■ **What the exercise asks**
Lines from the line with "Doubs Central (191, 115)" to the line with "environnement (243, 285)" in the entries below, and only those, must be output exactly, with both ends included.

■ **Exercise inputs**
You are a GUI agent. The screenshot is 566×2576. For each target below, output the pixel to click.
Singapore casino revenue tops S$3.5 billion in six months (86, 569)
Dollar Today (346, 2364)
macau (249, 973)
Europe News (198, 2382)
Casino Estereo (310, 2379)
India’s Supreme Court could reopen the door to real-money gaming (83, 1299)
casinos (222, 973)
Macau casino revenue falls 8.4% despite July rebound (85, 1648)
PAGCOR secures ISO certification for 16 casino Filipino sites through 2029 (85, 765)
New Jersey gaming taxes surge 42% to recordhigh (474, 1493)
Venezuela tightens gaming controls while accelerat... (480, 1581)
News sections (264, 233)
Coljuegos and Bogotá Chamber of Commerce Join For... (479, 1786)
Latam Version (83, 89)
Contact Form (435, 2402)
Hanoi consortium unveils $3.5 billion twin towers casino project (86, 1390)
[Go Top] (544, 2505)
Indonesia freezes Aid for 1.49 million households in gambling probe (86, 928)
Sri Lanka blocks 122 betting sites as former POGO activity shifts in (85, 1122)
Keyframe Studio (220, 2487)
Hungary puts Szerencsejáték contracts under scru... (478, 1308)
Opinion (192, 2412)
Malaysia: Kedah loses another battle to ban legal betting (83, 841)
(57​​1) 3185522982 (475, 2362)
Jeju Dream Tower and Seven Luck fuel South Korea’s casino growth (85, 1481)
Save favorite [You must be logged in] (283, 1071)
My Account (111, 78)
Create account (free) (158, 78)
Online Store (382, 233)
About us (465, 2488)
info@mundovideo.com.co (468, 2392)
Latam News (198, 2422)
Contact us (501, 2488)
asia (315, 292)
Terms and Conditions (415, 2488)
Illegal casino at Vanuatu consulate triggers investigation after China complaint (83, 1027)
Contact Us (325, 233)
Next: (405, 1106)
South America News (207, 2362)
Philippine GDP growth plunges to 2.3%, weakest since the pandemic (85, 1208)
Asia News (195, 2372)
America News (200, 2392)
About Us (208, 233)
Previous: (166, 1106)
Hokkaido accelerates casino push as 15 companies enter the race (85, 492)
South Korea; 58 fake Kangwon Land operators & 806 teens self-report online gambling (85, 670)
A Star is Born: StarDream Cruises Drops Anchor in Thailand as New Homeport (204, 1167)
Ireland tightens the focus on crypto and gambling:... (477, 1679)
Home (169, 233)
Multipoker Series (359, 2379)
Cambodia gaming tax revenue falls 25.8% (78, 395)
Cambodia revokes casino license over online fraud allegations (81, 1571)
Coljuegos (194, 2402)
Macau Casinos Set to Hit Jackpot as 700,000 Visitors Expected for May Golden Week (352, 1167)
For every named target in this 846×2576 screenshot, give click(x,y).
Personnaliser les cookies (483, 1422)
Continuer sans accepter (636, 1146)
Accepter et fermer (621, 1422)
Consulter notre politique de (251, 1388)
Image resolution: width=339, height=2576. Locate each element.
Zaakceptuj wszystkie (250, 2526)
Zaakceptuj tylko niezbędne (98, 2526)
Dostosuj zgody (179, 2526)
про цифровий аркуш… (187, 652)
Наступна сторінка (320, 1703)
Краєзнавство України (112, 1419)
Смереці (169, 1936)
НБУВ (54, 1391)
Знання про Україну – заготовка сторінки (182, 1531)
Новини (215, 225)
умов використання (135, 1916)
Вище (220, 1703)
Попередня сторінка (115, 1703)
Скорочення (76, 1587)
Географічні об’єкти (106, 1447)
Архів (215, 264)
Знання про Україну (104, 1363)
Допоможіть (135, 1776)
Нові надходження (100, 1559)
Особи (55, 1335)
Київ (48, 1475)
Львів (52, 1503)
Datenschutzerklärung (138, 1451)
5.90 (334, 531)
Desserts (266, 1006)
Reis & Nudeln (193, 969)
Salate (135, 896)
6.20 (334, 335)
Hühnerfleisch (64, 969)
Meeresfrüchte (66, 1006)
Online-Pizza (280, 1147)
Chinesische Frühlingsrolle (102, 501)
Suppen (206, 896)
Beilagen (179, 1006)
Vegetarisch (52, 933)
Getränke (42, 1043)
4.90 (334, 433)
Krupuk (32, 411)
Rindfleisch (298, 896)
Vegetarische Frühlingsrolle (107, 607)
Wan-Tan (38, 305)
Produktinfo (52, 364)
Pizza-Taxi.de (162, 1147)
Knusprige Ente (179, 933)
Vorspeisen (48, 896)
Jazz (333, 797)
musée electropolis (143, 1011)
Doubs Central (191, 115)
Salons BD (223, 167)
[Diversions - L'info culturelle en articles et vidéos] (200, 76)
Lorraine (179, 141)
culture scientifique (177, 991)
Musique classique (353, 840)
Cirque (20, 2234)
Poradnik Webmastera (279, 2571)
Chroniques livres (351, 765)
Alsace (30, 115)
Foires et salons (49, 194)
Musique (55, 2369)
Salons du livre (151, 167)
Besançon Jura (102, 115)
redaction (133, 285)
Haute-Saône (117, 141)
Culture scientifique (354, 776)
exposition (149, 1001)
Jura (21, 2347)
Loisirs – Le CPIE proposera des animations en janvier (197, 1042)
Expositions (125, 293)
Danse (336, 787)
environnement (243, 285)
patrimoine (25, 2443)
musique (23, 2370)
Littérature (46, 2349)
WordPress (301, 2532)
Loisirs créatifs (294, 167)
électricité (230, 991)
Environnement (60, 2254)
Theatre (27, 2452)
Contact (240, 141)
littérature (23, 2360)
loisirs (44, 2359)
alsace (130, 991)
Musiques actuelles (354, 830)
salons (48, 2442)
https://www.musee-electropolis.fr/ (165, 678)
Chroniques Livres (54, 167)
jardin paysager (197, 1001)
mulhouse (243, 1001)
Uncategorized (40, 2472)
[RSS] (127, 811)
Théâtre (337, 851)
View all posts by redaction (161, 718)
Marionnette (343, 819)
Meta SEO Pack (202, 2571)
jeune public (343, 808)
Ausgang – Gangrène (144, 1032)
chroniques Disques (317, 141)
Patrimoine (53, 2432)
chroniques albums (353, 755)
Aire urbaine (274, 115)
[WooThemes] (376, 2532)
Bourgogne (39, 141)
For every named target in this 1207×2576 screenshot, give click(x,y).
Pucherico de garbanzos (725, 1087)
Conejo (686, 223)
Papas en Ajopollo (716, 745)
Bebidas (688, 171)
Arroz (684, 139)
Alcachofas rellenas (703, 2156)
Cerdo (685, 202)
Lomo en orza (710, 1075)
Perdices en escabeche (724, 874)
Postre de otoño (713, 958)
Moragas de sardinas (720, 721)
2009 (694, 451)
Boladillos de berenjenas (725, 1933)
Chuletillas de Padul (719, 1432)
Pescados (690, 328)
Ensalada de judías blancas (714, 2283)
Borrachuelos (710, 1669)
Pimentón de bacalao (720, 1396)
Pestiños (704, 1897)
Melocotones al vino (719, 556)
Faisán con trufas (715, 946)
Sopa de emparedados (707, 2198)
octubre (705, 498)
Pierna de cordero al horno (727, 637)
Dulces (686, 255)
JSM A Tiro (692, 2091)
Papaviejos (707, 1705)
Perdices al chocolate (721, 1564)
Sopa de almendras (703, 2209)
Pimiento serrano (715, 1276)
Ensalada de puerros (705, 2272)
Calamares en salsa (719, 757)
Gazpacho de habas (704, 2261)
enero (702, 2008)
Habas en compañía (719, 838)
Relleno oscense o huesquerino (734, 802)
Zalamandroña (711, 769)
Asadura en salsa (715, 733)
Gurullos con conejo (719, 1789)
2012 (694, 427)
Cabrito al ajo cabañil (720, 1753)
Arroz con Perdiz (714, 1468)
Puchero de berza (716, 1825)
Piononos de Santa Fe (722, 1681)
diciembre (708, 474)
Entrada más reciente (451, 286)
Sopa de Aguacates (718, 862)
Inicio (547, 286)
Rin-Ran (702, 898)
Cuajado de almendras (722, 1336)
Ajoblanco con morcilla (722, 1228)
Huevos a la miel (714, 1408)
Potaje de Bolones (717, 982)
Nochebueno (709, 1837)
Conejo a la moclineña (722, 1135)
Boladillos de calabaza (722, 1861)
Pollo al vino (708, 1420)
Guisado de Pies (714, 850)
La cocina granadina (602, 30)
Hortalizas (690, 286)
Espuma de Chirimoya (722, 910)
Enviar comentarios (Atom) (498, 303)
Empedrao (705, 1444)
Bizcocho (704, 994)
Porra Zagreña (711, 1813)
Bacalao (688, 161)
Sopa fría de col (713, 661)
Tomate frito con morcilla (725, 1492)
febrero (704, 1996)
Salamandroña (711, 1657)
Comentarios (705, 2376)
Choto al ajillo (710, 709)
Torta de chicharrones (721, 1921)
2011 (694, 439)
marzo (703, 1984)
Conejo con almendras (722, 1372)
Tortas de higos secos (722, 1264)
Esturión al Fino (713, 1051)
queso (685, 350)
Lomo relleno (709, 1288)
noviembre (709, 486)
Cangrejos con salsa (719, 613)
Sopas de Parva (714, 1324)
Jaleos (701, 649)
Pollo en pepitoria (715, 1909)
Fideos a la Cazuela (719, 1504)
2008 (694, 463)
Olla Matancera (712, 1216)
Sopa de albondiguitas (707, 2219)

■ **Completed exercise**
Doubs Central (191, 115)
Salons BD (223, 167)
[Diversions - L'info culturelle en articles et vidéos] (200, 76)
Lorraine (179, 141)
culture scientifique (177, 991)
Musique classique (353, 840)
Cirque (20, 2234)
Poradnik Webmastera (279, 2571)
Chroniques livres (351, 765)
Alsace (30, 115)
Foires et salons (49, 194)
Musique (55, 2369)
Salons du livre (151, 167)
Besançon Jura (102, 115)
redaction (133, 285)
Haute-Saône (117, 141)
Culture scientifique (354, 776)
exposition (149, 1001)
Jura (21, 2347)
Loisirs – Le CPIE proposera des animations en janvier (197, 1042)
Expositions (125, 293)
Danse (336, 787)
environnement (243, 285)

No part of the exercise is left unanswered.